Stored records:

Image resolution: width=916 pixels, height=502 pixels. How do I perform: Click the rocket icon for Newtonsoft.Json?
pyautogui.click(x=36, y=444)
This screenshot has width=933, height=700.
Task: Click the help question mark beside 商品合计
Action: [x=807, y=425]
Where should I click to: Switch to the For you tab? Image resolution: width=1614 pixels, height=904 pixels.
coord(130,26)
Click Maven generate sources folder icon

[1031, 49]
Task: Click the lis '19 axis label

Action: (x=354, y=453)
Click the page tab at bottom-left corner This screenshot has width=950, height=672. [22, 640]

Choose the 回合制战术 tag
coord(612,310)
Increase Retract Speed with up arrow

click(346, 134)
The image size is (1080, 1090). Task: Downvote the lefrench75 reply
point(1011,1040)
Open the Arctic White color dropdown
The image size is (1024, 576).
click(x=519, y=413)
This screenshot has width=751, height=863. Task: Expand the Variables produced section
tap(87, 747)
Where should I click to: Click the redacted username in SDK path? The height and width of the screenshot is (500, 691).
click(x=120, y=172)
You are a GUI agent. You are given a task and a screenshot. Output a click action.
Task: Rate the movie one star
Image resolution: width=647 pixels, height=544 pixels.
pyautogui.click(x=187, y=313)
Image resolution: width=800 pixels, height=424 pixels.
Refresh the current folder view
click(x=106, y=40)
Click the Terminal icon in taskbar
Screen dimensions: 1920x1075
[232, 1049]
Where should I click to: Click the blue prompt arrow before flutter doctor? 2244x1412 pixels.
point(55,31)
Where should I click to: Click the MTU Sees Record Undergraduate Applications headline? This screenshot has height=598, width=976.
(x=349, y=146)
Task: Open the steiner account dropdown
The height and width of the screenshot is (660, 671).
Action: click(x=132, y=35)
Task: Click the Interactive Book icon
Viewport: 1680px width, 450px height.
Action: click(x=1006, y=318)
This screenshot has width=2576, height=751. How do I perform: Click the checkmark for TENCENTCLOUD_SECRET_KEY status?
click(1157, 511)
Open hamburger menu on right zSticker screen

Work to be completed - Return a faithful copy of all the records above.

Exercise response -
Image resolution: width=916 pixels, height=502 pixels. How do I perform: Click the rocket icon for Newtonsoft.Json?
pyautogui.click(x=36, y=444)
This screenshot has width=933, height=700.
Task: Click the help question mark beside 商品合计
Action: [x=807, y=425]
Where should I click to: Switch to the For you tab? Image resolution: width=1614 pixels, height=904 pixels.
coord(130,26)
Click Maven generate sources folder icon

[1031, 49]
Task: Click the lis '19 axis label

Action: (x=354, y=453)
Click the page tab at bottom-left corner This screenshot has width=950, height=672. [22, 640]

Choose the 回合制战术 tag
coord(612,310)
Increase Retract Speed with up arrow

click(346, 134)
The image size is (1080, 1090). Task: Downvote the lefrench75 reply
point(1011,1040)
Open the Arctic White color dropdown
The image size is (1024, 576).
click(x=519, y=413)
This screenshot has width=751, height=863. Task: Expand the Variables produced section
tap(87, 747)
Where should I click to: Click the redacted username in SDK path? The height and width of the screenshot is (500, 691).
click(x=120, y=172)
You are a GUI agent. You are given a task and a screenshot. Output a click action.
Task: Rate the movie one star
Image resolution: width=647 pixels, height=544 pixels.
pyautogui.click(x=187, y=313)
Image resolution: width=800 pixels, height=424 pixels.
Refresh the current folder view
click(x=106, y=40)
Click the Terminal icon in taskbar
Screen dimensions: 1920x1075
[232, 1049]
Where should I click to: Click the blue prompt arrow before flutter doctor? 2244x1412 pixels.
point(55,31)
Where should I click to: Click the MTU Sees Record Undergraduate Applications headline? This screenshot has height=598, width=976.
(x=349, y=146)
Task: Open the steiner account dropdown
The height and width of the screenshot is (660, 671).
Action: click(x=132, y=35)
Task: Click the Interactive Book icon
Viewport: 1680px width, 450px height.
Action: click(x=1006, y=318)
This screenshot has width=2576, height=751. How do I perform: Click the checkmark for TENCENTCLOUD_SECRET_KEY status?
click(1157, 511)
Open hamburger menu on right zSticker screen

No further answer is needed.